How a serious-minded child stopped feeling ashamed about loving fiction and learned to embrace its peculiar power to unlock ideas

BECOMING a writer of novels, even novels fuelled by science, was far from any destiny I would have chosen if you’d asked my younger self what it wanted to be. While I always loved fiction, as a child I thought of it as frivolous, pure make-believe. When I was given my first library card at the age of 6, I even made a rule to try to keep the seductive things from enchanting me too thoroughly and making me go soft-brained.

Every time I visited the library I allowed myself to take out one work of fiction. To balance it, I had to take out a book that was good for me, something I could learn from. I forbade myself from reading the storybook before completing the good-for-me book.

But before long I stumbled on a good-for-me book every bit as enchanting as a storybook. It was called by Heinz Haber, and I brought it home one Friday afternoon only because it seemed nutritious-enough fare to justify the Nancy Drew mystery that I’d chosen as dessert.

### WORK REQUEST 1
Rewrite the entries from the line containing "The image size is (1080, 485)." through the end of the entries, switching "Describe" to "Explain" and keeping everything else the same. Leave the pictures out.

### DATASET ENTRIES
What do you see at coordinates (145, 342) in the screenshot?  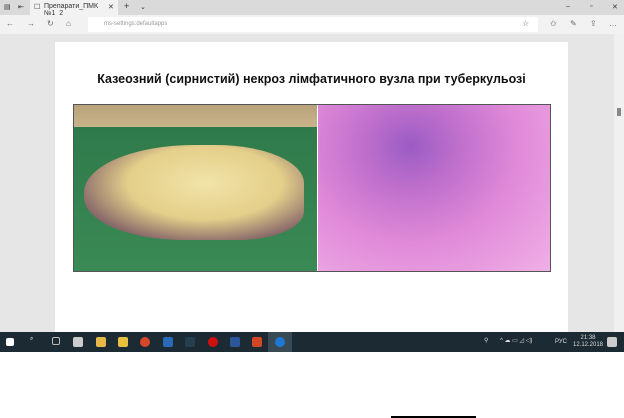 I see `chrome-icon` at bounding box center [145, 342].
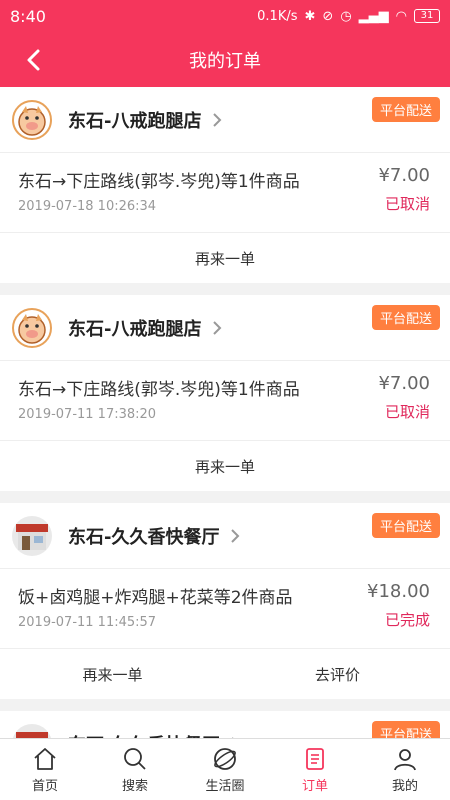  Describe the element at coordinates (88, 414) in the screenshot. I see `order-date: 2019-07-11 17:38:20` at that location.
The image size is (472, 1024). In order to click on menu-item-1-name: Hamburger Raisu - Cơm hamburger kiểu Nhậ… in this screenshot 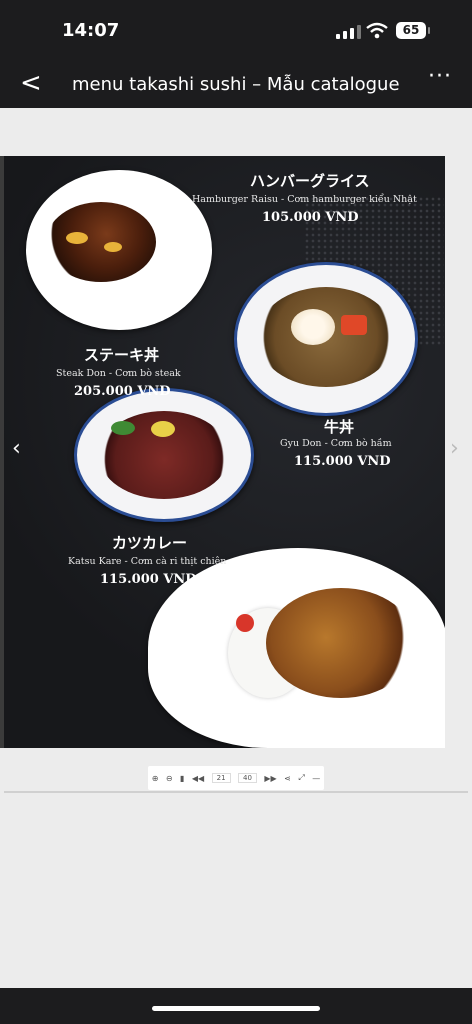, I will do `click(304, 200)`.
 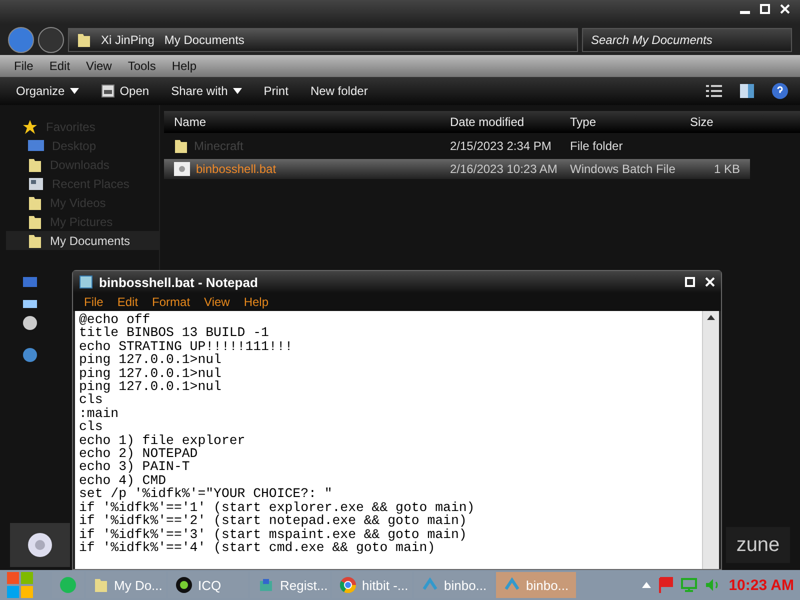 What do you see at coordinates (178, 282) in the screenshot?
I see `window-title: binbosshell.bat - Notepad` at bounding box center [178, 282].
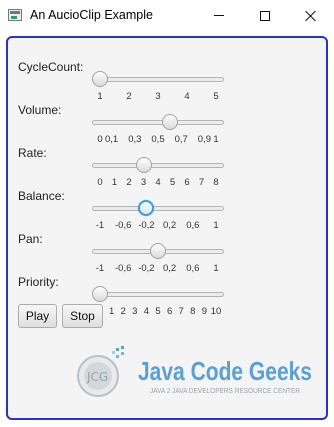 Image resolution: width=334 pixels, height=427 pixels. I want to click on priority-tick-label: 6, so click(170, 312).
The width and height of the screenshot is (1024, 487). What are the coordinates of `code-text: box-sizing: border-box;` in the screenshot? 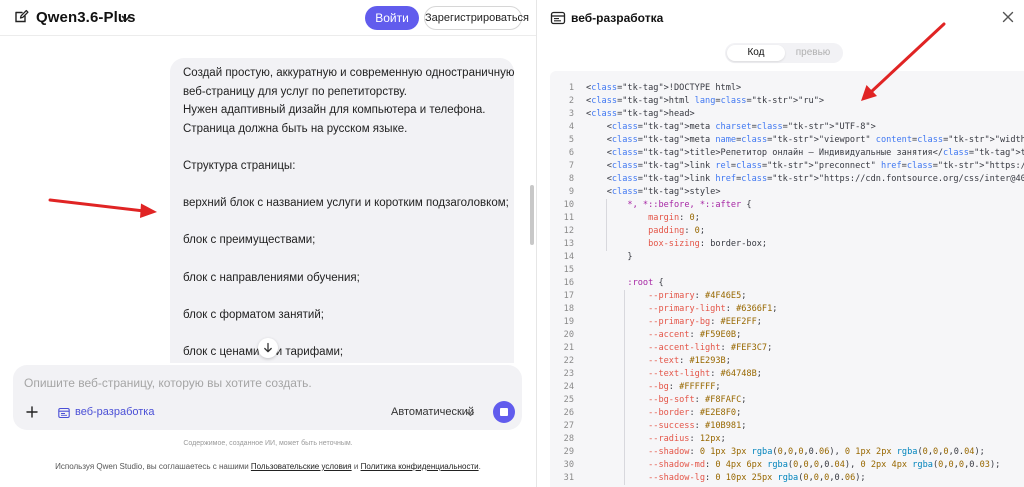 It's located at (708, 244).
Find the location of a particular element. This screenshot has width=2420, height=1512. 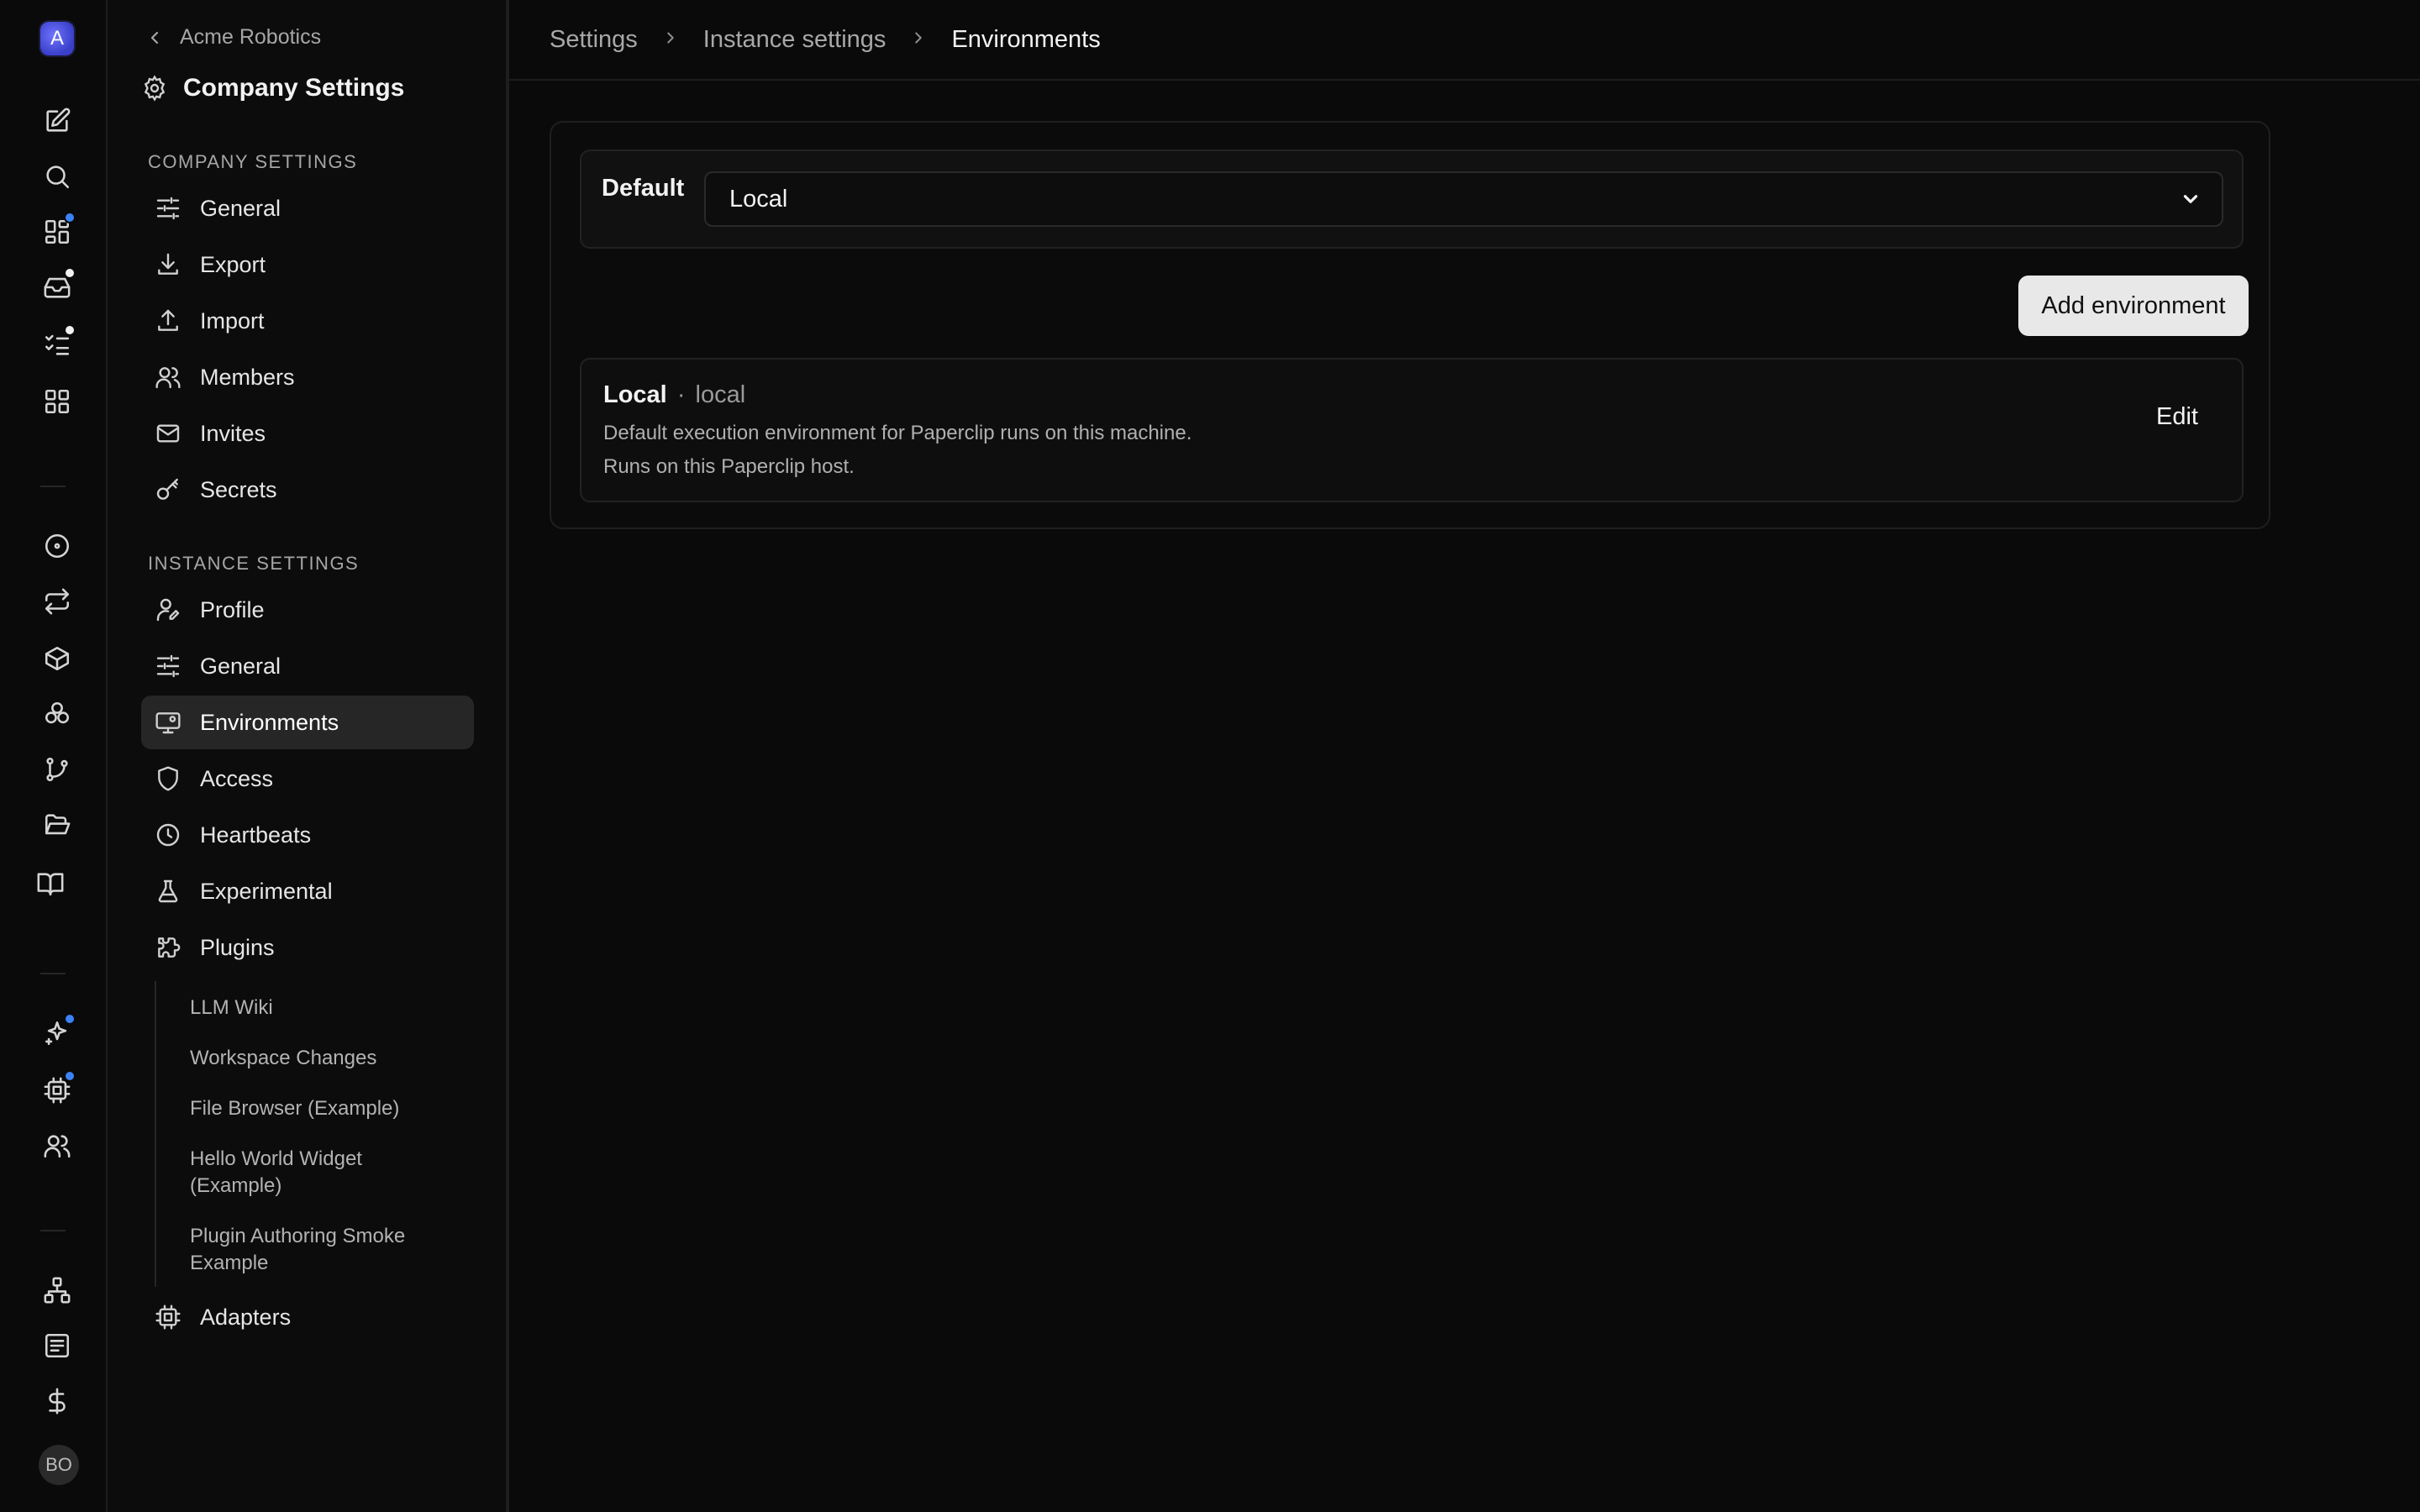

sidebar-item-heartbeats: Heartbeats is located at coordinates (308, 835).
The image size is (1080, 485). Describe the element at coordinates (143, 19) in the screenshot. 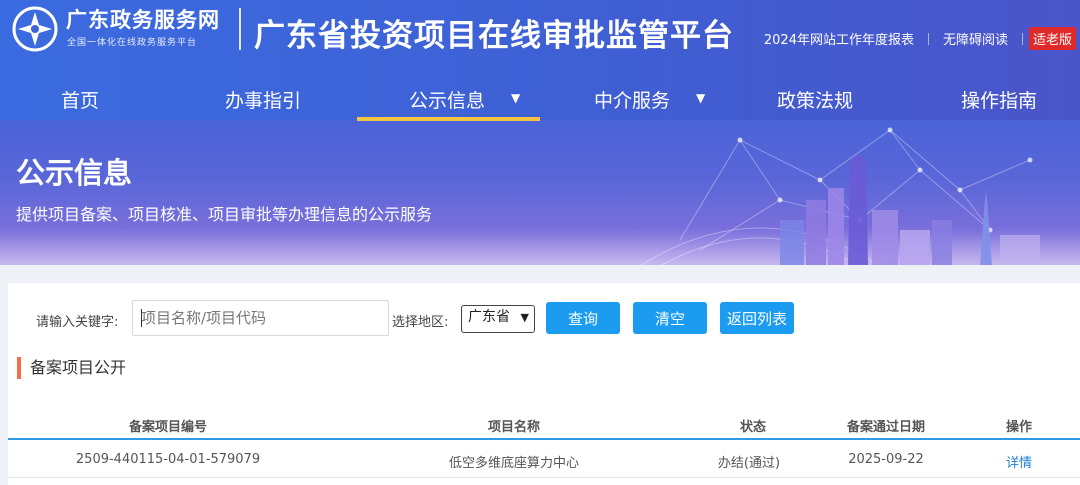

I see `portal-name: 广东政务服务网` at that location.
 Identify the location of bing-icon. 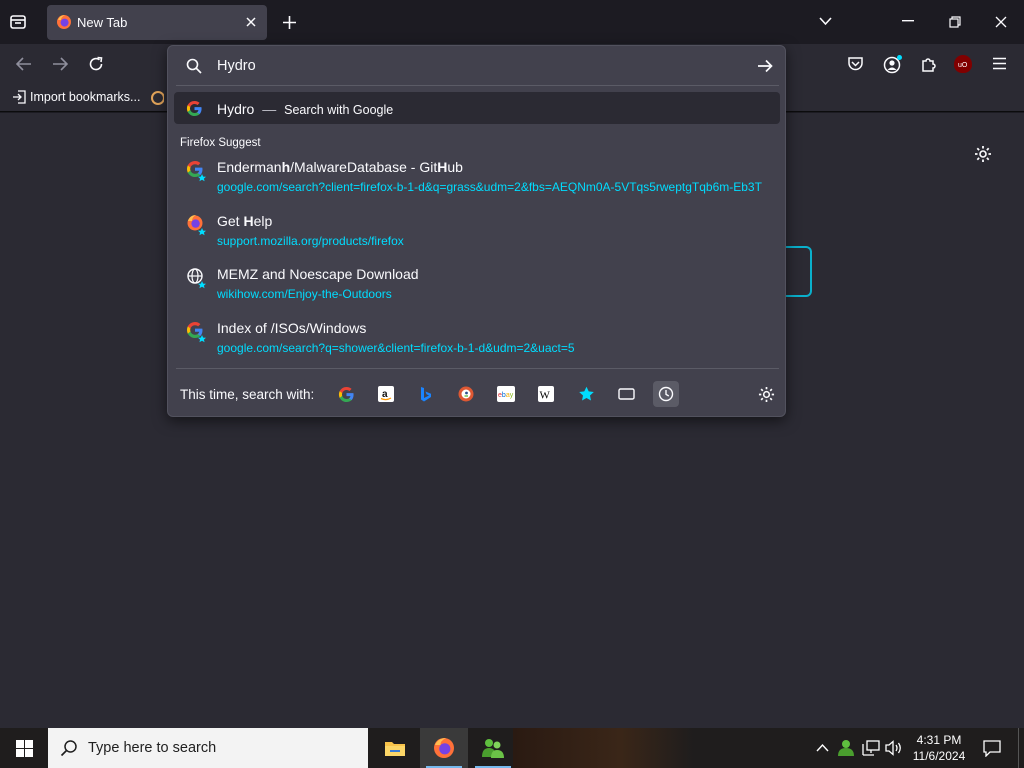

### WORK REQUEST 2
In the text about loving fiction, how old was the writer when given a first library card?

### WRITTEN SOLUTION 1
The image size is (1080, 485). Explain the element at coordinates (143, 19) in the screenshot. 

I see `portal-name: 广东政务服务网` at that location.
 Identify the location of bing-icon. 

### WRITTEN SOLUTION 2
Six years old.